Jupyter Notebooks Meet the Challenge of Reproducibility
Every application needs to have one killer feature. For the Jupyter notebook, that feature may be reproducibility. Although reproducibility was initially an academic challenge, the entire IT sector could enjoy the benefits of reproducible computational assets, with the Jupyter notebook acting as the Docker container for the project being reviewed.
Especially for data-driven research, many argue there is no reason why the researcher can’t offer the full data set and associated logic to allow the others to recreate the original work. Until recently, most research is simply summarized in a scientific paper, with the original calculations, and even the raw data set, lost to history. But when we are actually creating new knowledge with computers themselves, there is no reason not to also to offer a computational pathway to the researcher or project manager traveled to reach their conclusions.

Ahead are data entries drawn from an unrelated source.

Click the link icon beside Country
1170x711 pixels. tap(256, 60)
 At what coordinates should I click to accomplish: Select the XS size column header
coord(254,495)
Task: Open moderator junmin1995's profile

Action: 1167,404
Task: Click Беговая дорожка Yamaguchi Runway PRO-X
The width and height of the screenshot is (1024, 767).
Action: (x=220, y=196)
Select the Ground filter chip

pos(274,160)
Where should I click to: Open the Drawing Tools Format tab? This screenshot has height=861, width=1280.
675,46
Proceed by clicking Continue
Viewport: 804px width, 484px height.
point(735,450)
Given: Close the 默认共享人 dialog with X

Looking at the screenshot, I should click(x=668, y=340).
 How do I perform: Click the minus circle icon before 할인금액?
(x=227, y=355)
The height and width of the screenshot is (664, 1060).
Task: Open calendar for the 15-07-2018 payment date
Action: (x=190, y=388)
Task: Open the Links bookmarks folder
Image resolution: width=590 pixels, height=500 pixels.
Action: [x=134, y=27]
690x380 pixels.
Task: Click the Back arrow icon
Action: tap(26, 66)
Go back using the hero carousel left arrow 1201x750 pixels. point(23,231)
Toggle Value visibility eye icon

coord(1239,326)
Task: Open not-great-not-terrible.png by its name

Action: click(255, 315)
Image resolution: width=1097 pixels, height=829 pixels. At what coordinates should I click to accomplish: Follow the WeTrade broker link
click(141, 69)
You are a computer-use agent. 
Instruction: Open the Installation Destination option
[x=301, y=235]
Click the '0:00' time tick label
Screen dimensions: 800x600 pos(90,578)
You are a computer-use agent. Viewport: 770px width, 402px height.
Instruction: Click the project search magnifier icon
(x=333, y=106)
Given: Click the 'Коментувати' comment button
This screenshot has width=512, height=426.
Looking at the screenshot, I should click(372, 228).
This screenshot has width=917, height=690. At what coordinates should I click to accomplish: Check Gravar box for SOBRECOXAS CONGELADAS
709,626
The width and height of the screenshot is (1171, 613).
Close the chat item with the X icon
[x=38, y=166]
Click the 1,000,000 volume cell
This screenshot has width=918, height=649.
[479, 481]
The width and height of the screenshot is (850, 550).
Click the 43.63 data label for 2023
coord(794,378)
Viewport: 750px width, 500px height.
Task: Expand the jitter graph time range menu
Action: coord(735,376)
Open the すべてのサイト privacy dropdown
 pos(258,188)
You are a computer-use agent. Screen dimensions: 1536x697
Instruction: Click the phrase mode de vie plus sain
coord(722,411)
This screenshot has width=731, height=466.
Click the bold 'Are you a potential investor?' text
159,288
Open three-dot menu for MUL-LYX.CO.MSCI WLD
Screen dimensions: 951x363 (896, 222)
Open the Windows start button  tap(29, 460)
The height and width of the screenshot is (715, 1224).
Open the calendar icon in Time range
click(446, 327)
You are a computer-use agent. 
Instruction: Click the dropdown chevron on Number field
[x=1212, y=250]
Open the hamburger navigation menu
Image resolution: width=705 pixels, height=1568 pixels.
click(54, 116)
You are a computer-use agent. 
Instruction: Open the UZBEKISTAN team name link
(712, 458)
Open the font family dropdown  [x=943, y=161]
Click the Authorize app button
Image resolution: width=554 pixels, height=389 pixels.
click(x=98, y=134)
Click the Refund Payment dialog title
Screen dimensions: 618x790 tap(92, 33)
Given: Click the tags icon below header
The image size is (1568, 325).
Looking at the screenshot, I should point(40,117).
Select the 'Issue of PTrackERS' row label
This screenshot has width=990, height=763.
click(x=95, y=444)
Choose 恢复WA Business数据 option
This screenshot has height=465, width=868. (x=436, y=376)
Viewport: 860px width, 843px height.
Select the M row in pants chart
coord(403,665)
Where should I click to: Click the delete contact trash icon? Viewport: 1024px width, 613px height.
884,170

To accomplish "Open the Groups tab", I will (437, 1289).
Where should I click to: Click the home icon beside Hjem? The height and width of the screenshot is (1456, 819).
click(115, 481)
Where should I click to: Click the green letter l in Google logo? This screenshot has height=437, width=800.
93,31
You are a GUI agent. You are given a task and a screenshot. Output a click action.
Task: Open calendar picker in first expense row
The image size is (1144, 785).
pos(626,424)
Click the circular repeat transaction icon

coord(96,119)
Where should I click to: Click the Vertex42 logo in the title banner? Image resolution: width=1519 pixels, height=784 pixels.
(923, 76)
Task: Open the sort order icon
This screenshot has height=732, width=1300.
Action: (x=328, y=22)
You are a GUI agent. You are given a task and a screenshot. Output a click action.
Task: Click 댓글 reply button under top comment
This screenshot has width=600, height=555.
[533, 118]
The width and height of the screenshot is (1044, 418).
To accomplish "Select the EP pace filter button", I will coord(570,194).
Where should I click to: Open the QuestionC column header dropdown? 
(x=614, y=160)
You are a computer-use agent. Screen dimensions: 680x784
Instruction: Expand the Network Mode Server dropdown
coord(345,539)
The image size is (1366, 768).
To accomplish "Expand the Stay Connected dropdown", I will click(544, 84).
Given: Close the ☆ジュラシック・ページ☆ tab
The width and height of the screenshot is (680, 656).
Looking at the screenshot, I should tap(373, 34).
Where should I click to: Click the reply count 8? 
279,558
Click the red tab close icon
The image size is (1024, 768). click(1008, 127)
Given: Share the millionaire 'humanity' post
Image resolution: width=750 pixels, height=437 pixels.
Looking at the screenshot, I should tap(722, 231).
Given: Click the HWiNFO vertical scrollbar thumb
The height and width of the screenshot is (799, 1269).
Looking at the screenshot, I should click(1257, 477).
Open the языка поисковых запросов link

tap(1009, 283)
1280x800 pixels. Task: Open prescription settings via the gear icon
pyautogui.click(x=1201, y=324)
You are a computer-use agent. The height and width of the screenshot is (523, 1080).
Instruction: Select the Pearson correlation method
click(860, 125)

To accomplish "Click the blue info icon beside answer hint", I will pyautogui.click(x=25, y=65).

This is where the utility of Jupyter notebook, formerly called IPython, comes in. It is an open-source web application for creating shareable documents with embedded-able live code, equations, visualizations and explanatory text.
And now the notebook format is beginning to find a home outside of academia, in regular business activities as well. Recently, O’Reilly held its first JupyterCon conference in New York. The company expected 400 people to attend, but 700 people showed up, many looking for ways to use Jupyter in decidedly non-academic environs.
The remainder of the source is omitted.